A few children are today at prayer in the “Beit”. They are a small number. Extremely little compared with the killed ones. But they play. And they laugh. And the Rabbi blesses them, lovingly posing his hands on their innocent heads. His voice utters the sacred words with joy, but mostly of hope. The moving scene is an anthem to love, as Nazism was an anthem to death.

Let we learn. Let we be taught to respect and not to humiliate, discriminate, hurt or kill. Let us live.

           The following are the words Professor Rabinovich-Berkman pronounced as an introduction to his lecture:   

 

“First of all, I’d like to thank the Beit Warszawa community for this invitation, which thoroughly honours me, and in a very special way, the Weinstein – Welc Foundation, which made my presence here possible, particularly in the person of Mrs. Valeria, my new dear friend, who has also become my patient teacher of the beautiful Polish language, which is quite a terrible task, considering the small intelligence of the pupil.

            Secondly, I want to symbolically acknowledge my eternal respect to all the Polish victims of the Nazi slaughter, Jews and non Jews. All those lives taken before the time, all those children shoes shown in Auschwitz, and all the others which are not exposed, which will never be found, claim to mankind, shout in sadness to us, their survivors: NEVER AGAIN.

            Never again to the Jews, never again to the Catholic Poles, never again to any human being. Those fields covered with ashes, sown with dreams cut off, snowed by kisses which will be never be given nor received, are an insult to our species, a true blame on our intelligence and will, and a warning to be seriously taken into account. Memory is a useless tool, an obsolete idiotic and bizarre thing, if not employed as a compass to prevent us from walking the evil paths.

            Here I am, glad and proud, in the sacred land where the heroes of the Ghetto stood for liberty, for the dignity of the human person, which was no academic debate for them, but a matter of life. Here, in the holy Warszawa, the streets were once painted with blood of women and men who raised their hand against the greatest horror political history has ever known: the awful dread of a Party that built a government program based on what they declared was pure science, in its most modern shape, and relieved from all ethics, from all moral restrictions, in a very convenient interpretation of the “over good and evil” Nitezschean principle.

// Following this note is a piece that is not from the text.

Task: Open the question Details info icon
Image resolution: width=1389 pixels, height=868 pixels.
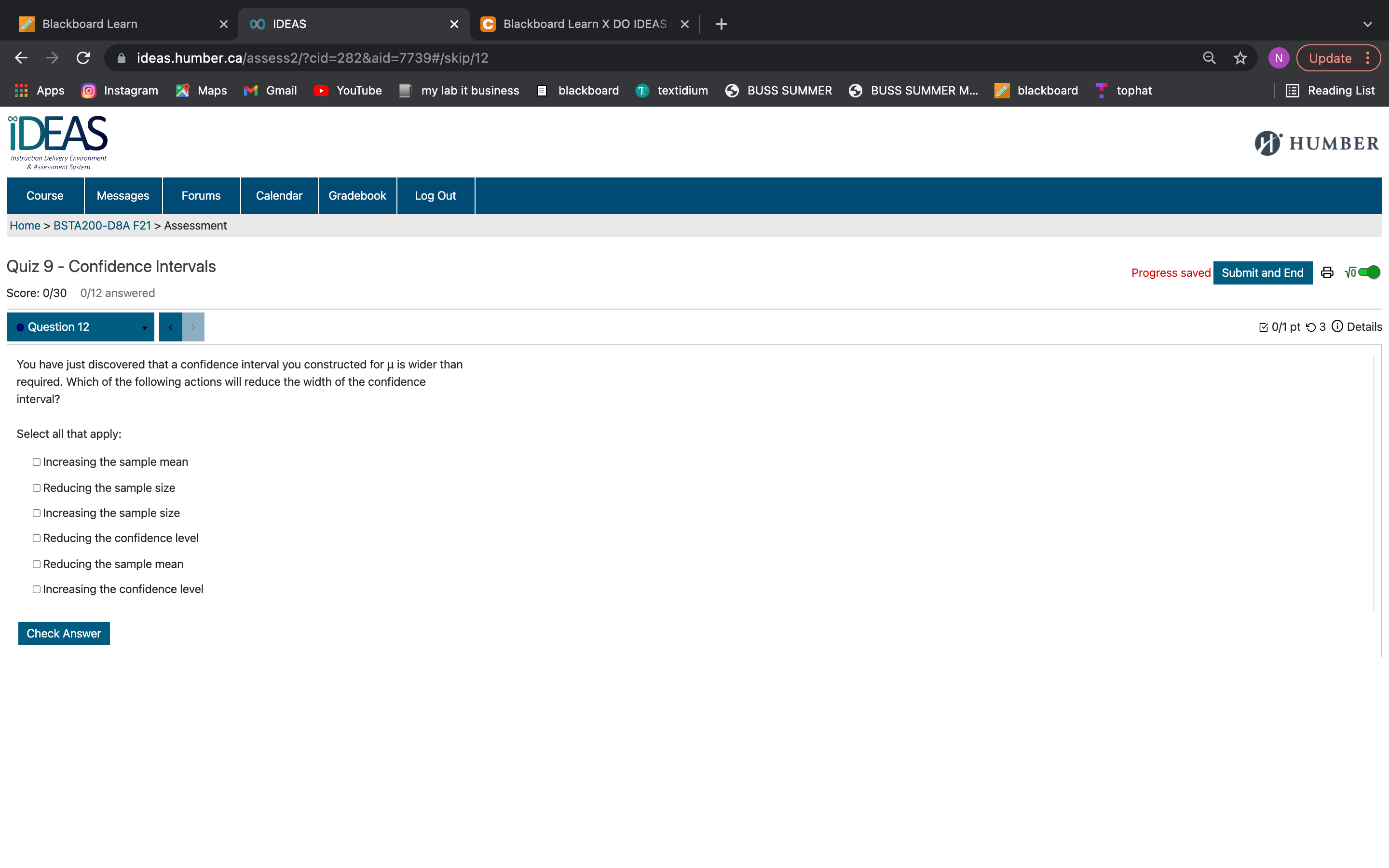Action: tap(1337, 326)
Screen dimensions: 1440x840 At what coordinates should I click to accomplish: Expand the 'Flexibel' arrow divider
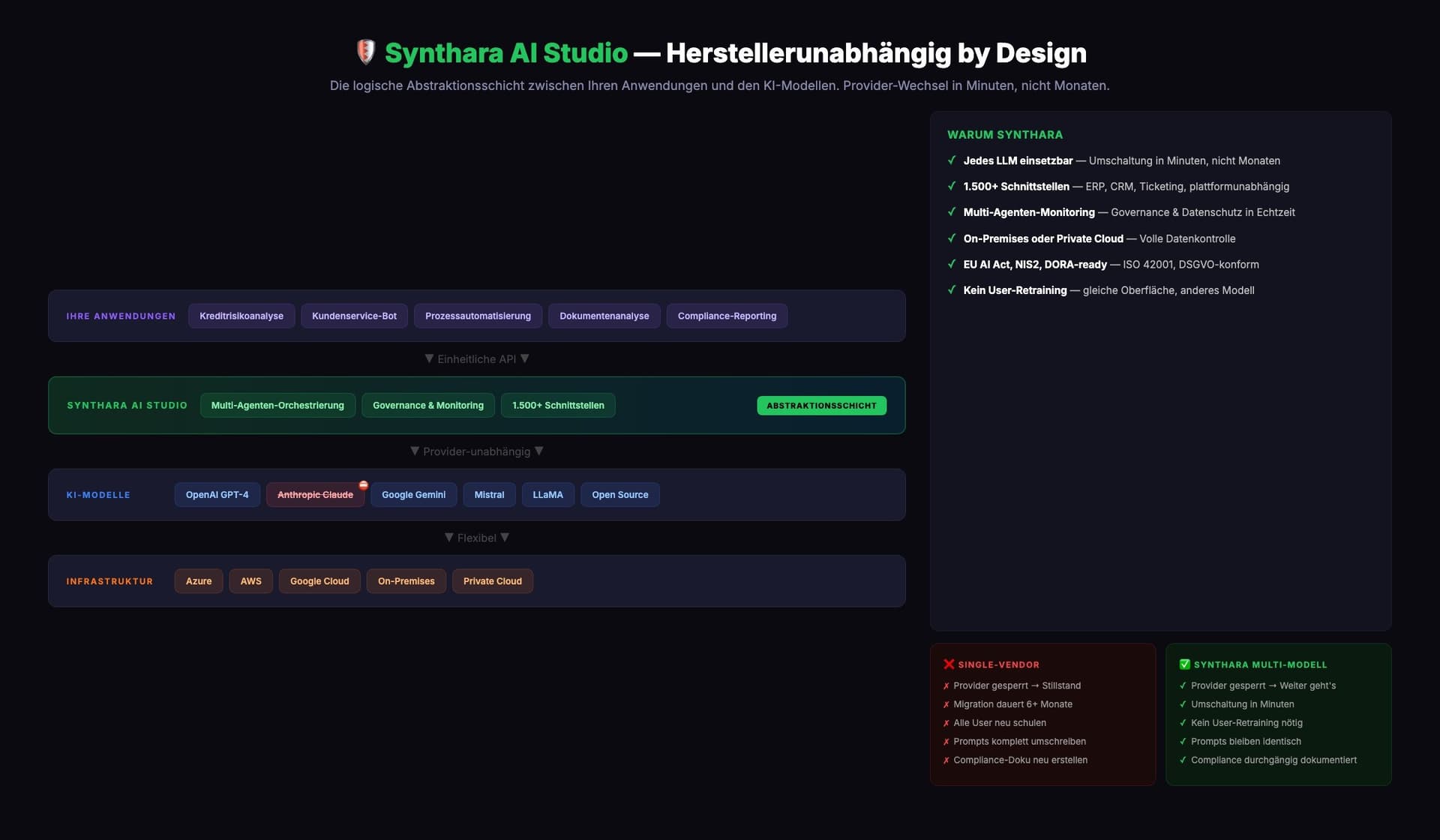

            I grew reading about them, impassioned by the novels of Uris, and those Ghetto fighters were in my adolescent mind equal to Superman and Batman, with the only slight difference that they had been real. More than a nightmare took me depicting myself as one of those champions, hungry and poorly washed, ill dressed, in love with all the fellow women in the squad, ready to die for a desperate cause, but to die for what it makes living worth.
 

           But when I awoke, covered in sweat, I waved my head with a sorrow smile: I knew I would never had the courage to be one of them. I’m not a man of arms; I wish to live my life without hurting anyone. But my admiration for them, whom in this noble city concreted their sacrificed, grew and grew.

            And might more than a word be said for all the Poles who, without sharing the Jewish faith, risked themselves and their families, in order to help and save their Hebrew brothers in the hour of pain. May they all, for legion they truly are, be symbolized in the figure of a woman, the eternal Irena Sendler.

            Glory to them, in Heaven and in Earth! Glory to them all, heroic Christian and atheist Poles, may their memory never perish, and their names be spoken with joy and acknowledgement by the generations present and to come.

             For they taught us how a human being must act, and were teachers of goodness, which is the best matter to teach”.